- [WHAT IS BEING ASKED]:
Would you write out the lines below exactly, from the one containing "Task: Click the" to the very last, but without the pictures?

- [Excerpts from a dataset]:
:::::

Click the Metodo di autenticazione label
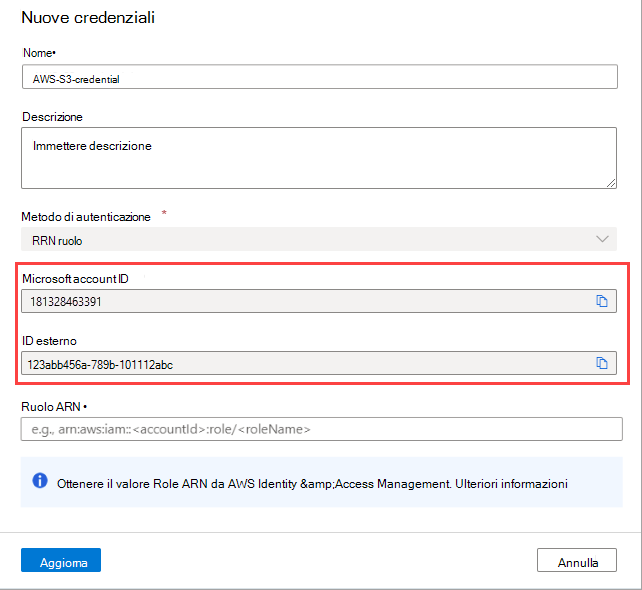Screen dimensions: 642x590 pyautogui.click(x=86, y=216)
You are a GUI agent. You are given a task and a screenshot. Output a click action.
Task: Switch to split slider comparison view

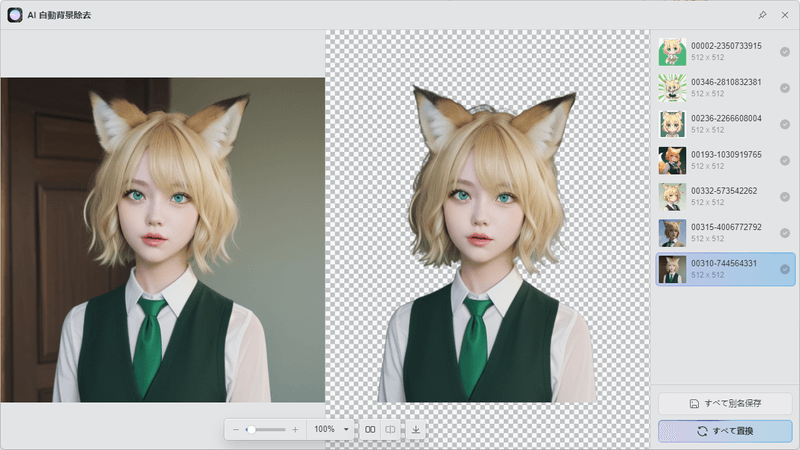(391, 429)
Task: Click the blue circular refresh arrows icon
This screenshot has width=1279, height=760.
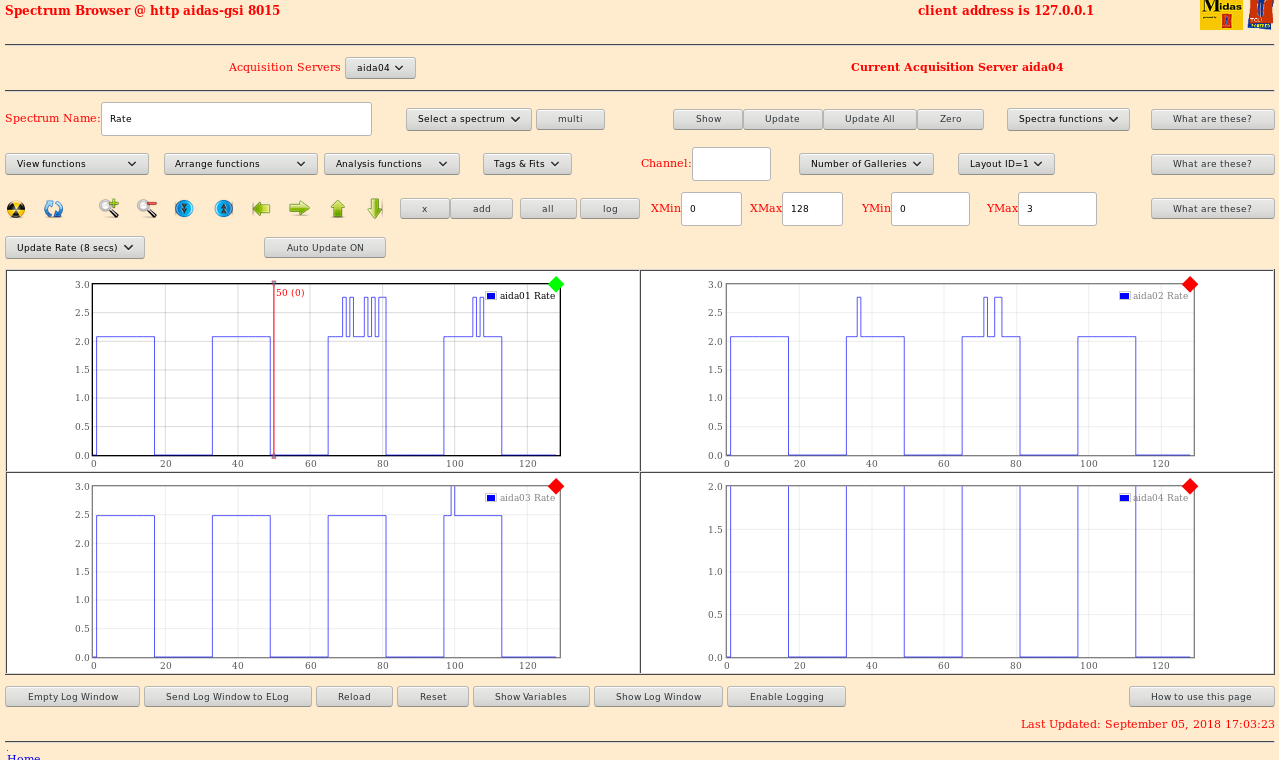Action: coord(54,209)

:::::

- [RESPONSE BELOW]:
Task: Click the blue circular refresh arrows icon
This screenshot has width=1279, height=760.
Action: coord(54,209)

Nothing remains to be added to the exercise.